WHAT TO WORK ON: Each record needs to be retyped exactly, though its pictures should not appear.

PROVIDED DATA:
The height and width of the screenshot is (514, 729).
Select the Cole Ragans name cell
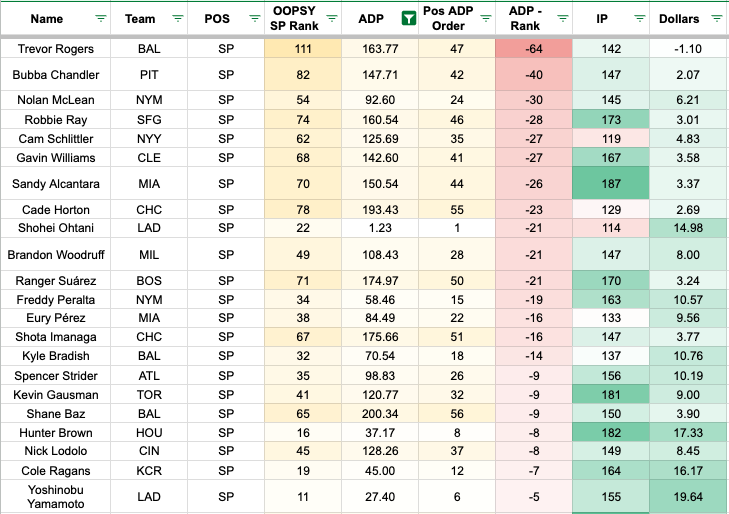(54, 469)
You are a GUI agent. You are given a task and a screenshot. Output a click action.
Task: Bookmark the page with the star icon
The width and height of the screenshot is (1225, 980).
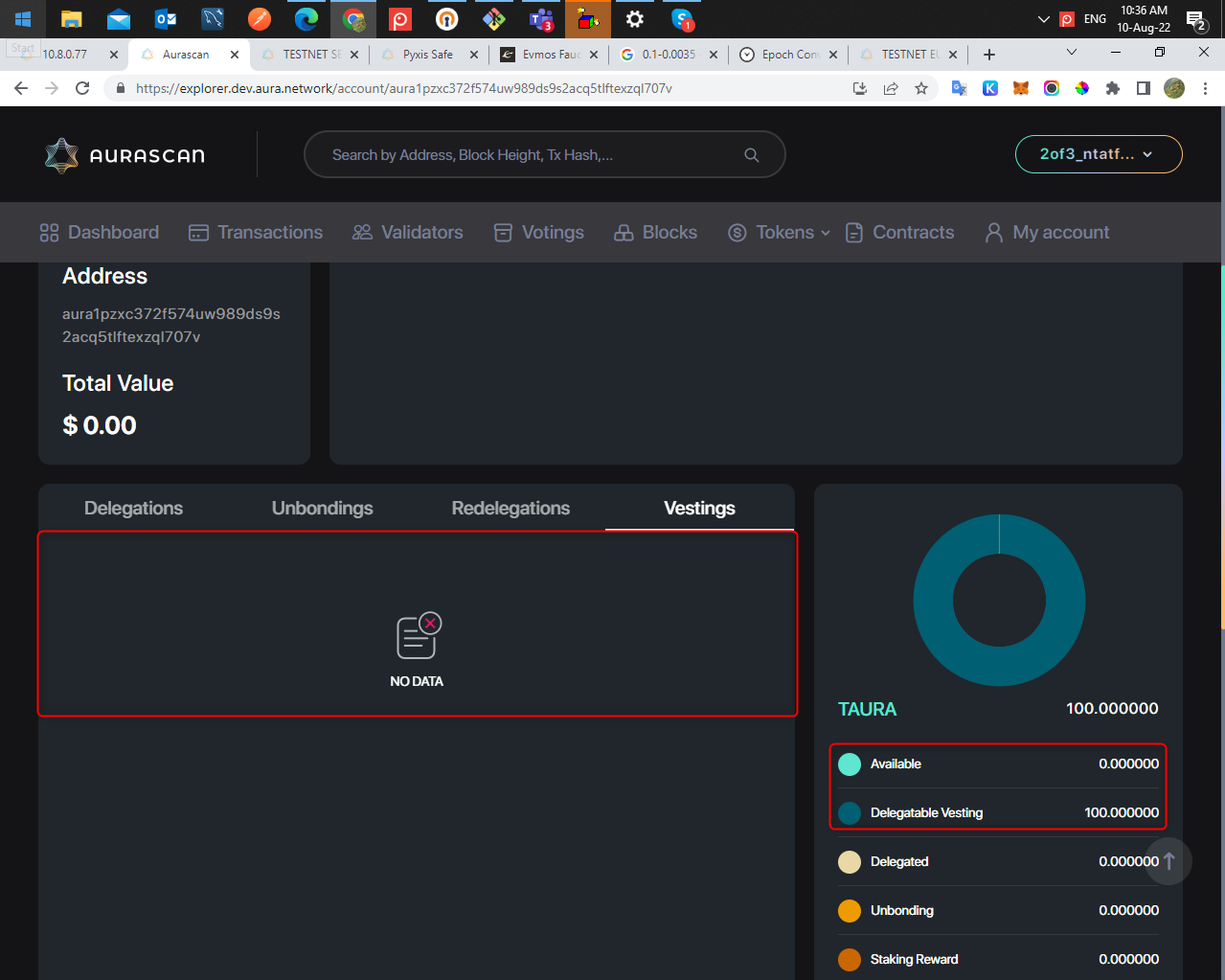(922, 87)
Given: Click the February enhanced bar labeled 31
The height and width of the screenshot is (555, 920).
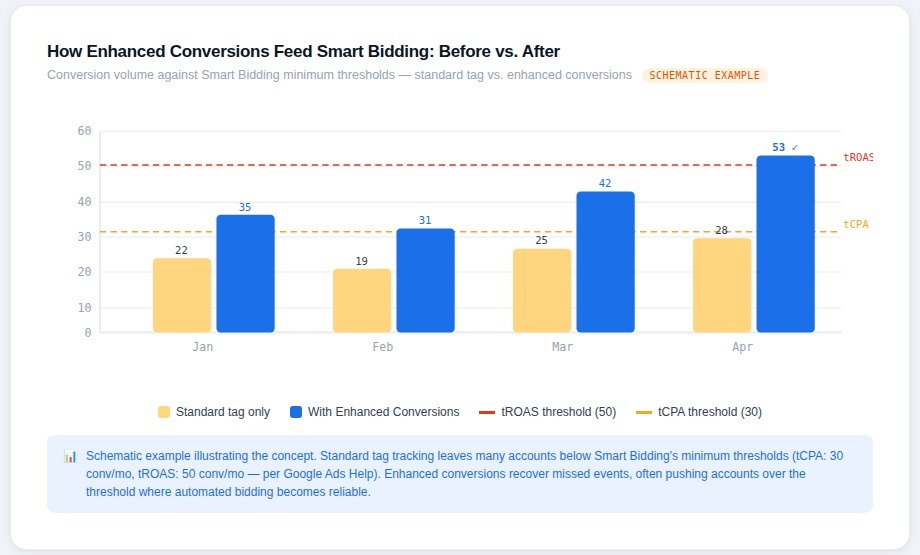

SOLUTION FOR THIS TASK:
The height and width of the screenshot is (514, 729).
Select the Cole Ragans name cell
(54, 469)
You are a GUI agent. You are given a task and a screenshot. Output a click action.
Task: Bookmark the page with the star icon
The width and height of the screenshot is (1225, 980).
(922, 87)
Given: Click the February enhanced bar labeled 31
The height and width of the screenshot is (555, 920).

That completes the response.